To be done
Rescale the coordinates in the answers by multiplying each by 1.25 and rounding to the nearest whole number, with halves rounded up. Reproduce every line of the records, requests included, and leave all other numbers unchanged.

-------- Entries supplied

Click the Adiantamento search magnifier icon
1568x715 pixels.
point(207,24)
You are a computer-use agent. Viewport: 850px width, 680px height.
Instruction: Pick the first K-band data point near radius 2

----------------

Answer to the exercise
Click the Adiantamento search magnifier icon
1568x715 pixels.
point(259,30)
You are a computer-use agent. Viewport: 850px width, 680px height.
Instruction: Pick the first K-band data point near radius 2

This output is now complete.